* _Given instruction_
Please gather every line of the material below that contains the string "action", and copy each such line in full. Case counts when matching.

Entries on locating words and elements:
^^^^
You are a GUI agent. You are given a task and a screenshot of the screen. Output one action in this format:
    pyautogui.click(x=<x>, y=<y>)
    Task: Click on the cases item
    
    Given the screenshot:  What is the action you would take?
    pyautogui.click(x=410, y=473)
^^^^
* _Result of this task_
You are a GUI agent. You are given a task and a screenshot of the screen. Output one action in this format:
    Given the screenshot:  What is the action you would take?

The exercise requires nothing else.